:: Record extracts ::
• • • •

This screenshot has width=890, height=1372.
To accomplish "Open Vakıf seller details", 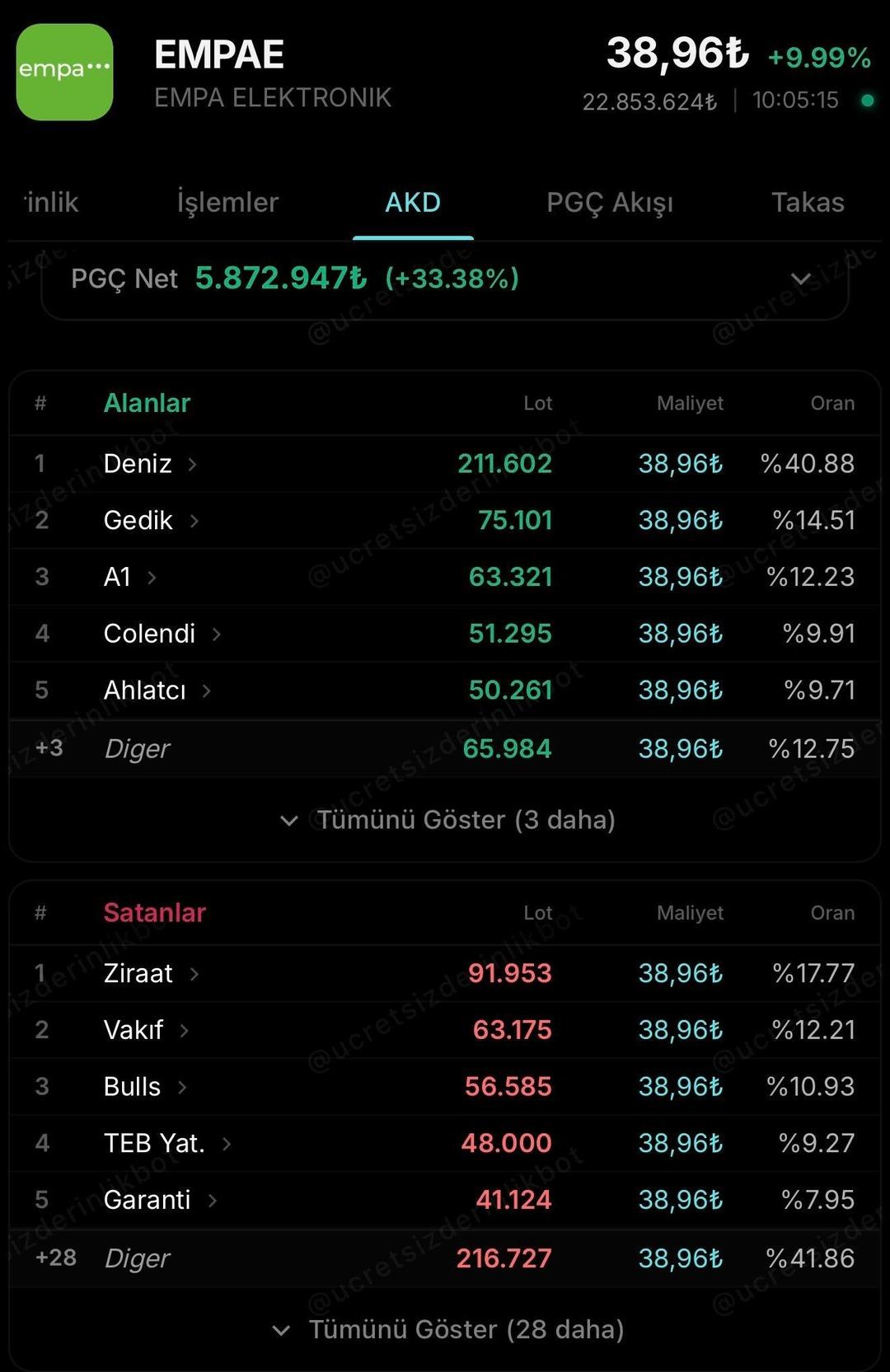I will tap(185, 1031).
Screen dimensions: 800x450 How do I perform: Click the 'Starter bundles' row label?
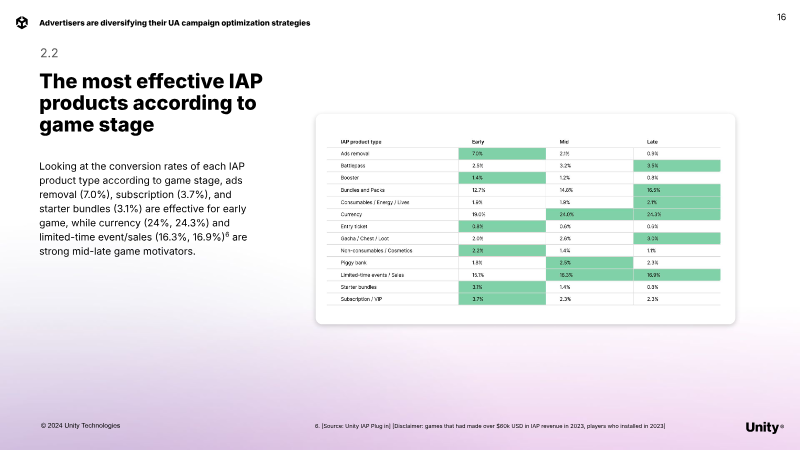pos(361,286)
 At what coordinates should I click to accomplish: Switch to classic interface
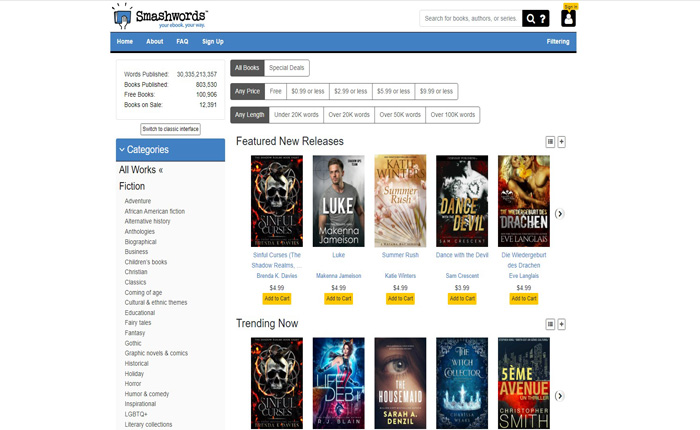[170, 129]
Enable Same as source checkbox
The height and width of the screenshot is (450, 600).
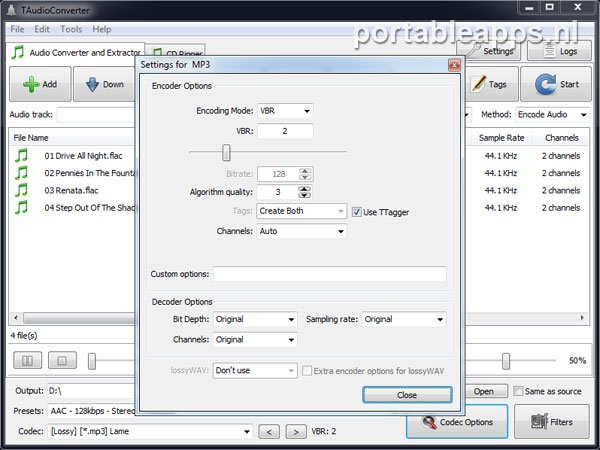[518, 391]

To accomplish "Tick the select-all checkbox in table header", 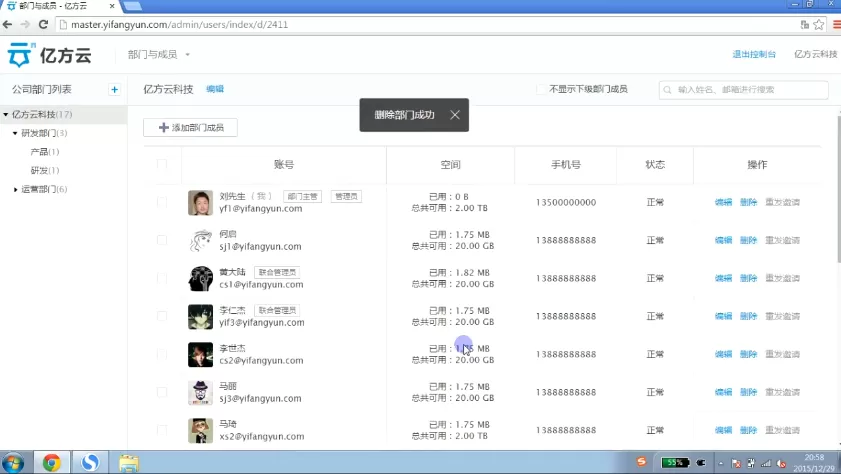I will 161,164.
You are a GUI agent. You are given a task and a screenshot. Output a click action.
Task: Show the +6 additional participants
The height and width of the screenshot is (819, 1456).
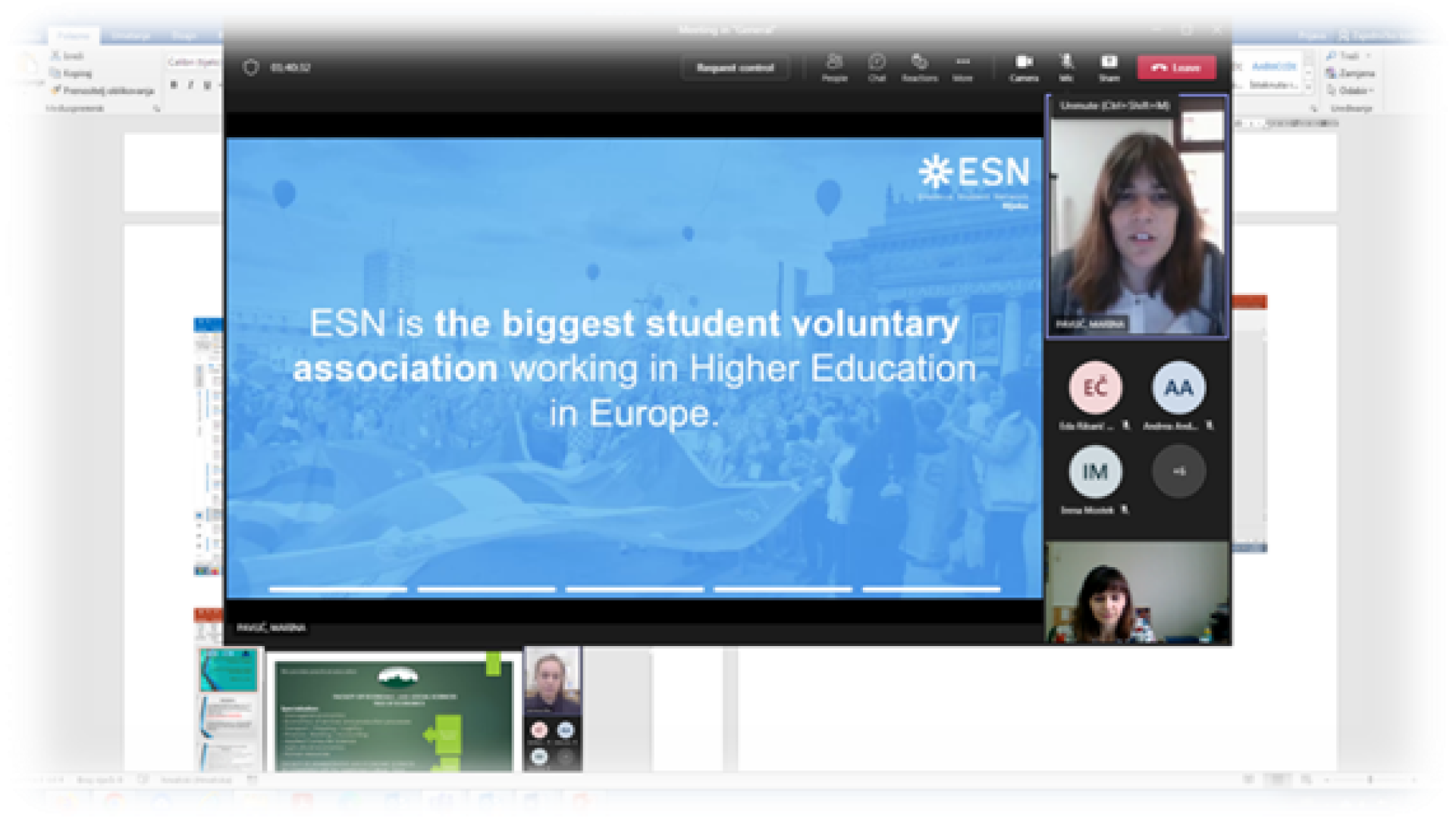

• • • •

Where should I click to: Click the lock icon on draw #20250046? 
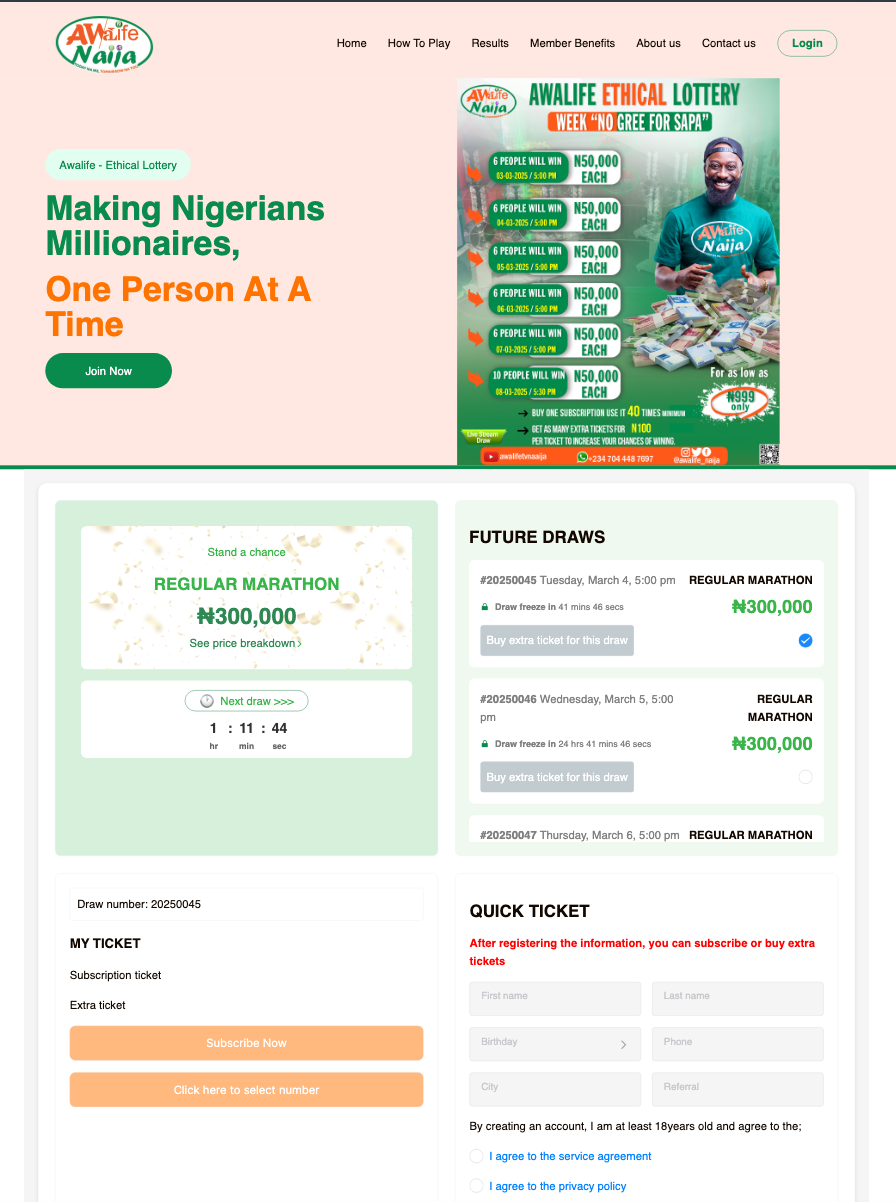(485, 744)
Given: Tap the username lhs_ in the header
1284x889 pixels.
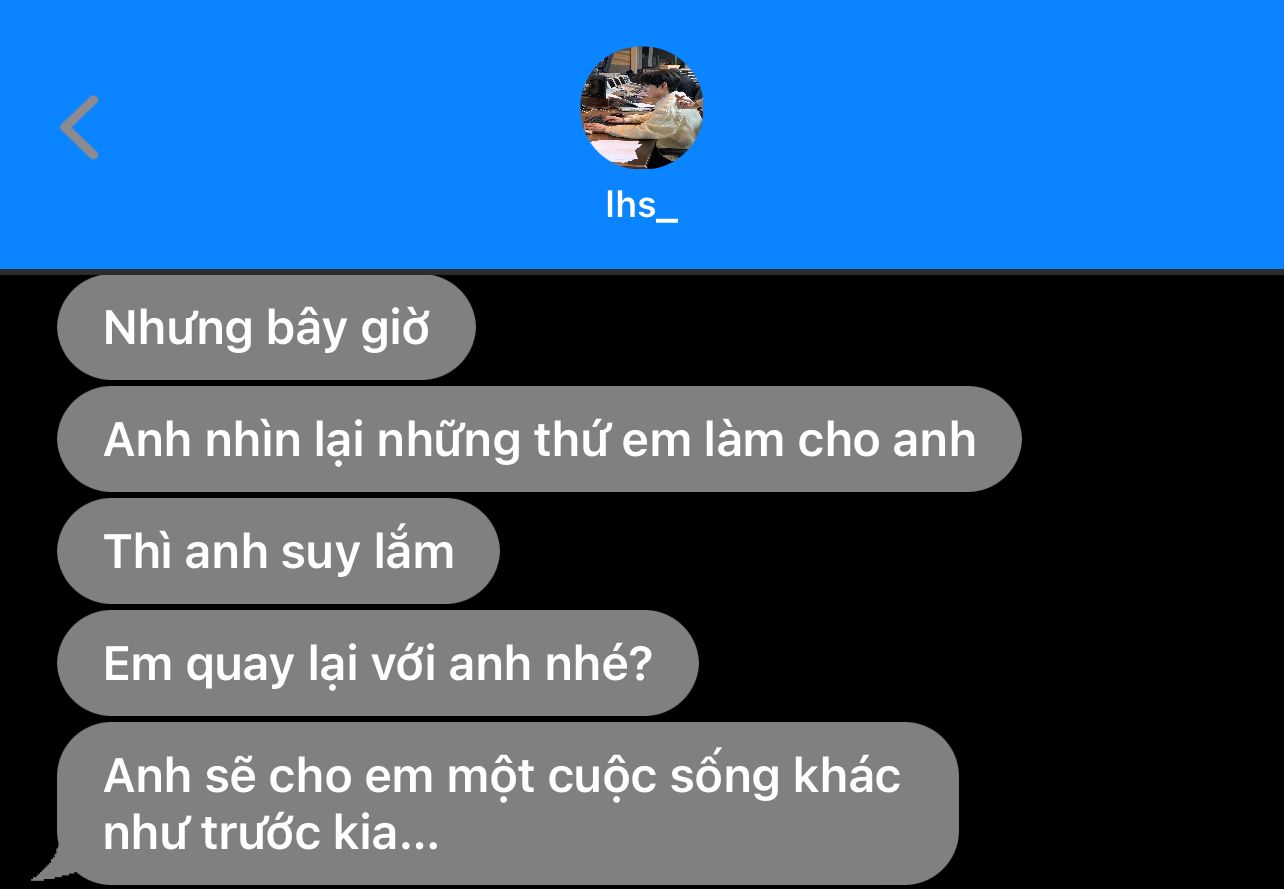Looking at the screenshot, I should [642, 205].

• • • •

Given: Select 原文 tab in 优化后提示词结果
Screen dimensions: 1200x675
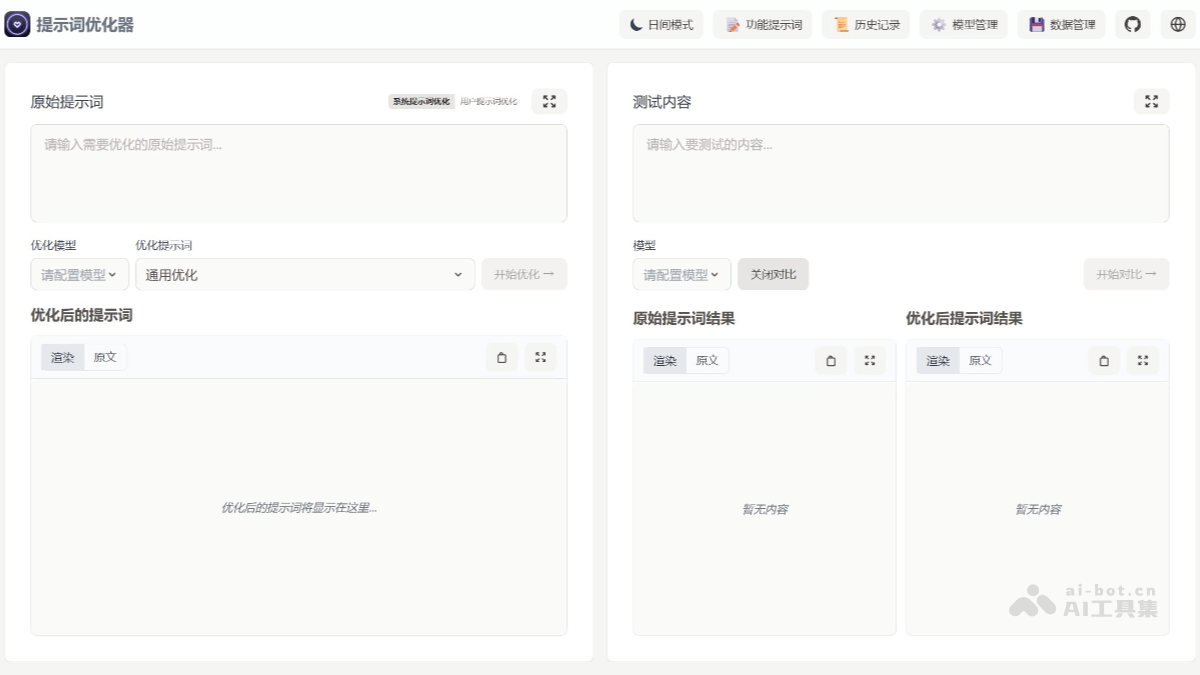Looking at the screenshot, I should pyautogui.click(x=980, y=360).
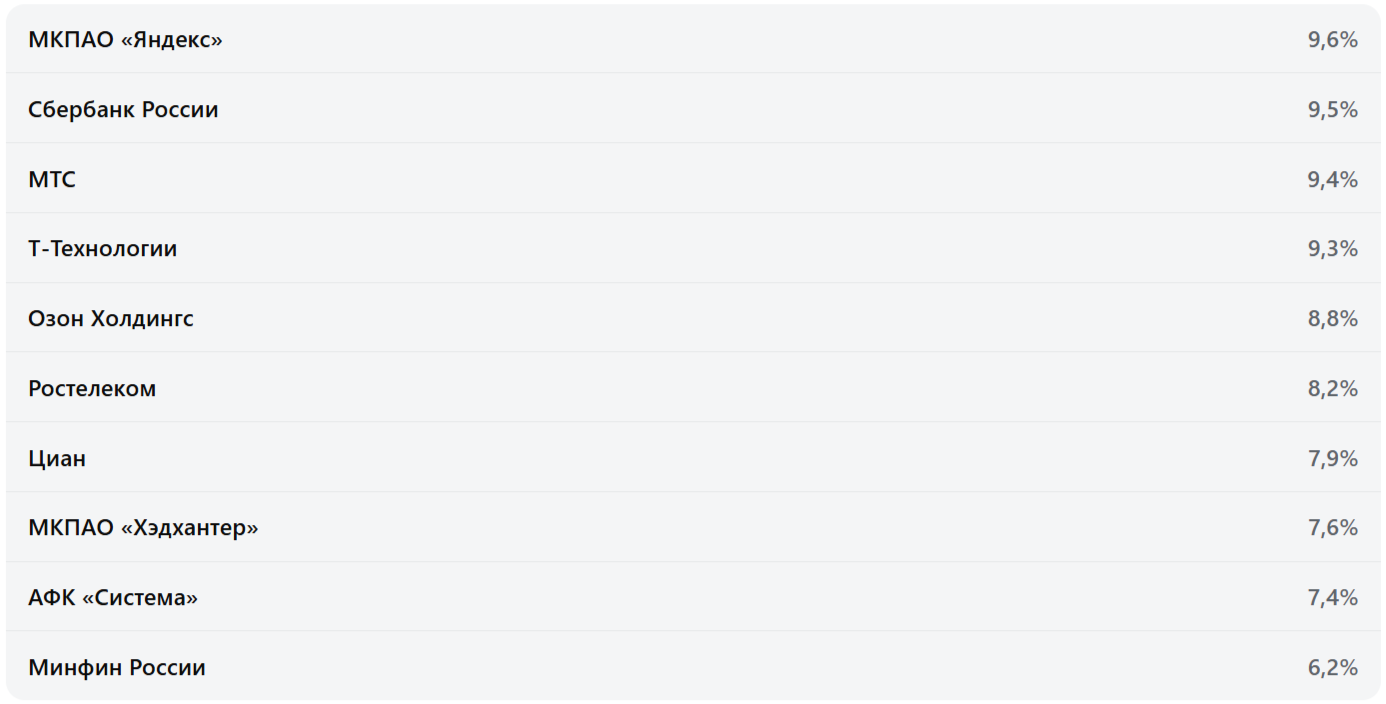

• • • •

Starting at the line that contains "Where should I" and ending at the line that contains "Looking at the screenshot, I should [642, 205].", recast those lines as a Markdown table with the columns Row and Line. Number the rows, skip blank lines, and leave the pictures out.

:: Answer for the task ::
| Row | Line |
|---|---|
| 1 | Where should I click to: Click the lock icon on draw #20250046?  |
| 2 | (485, 744) |
| 3 | Given: Tap the username lhs_ in the header |
| 4 | 1284x889 pixels. |
| 5 | Looking at the screenshot, I should [642, 205]. |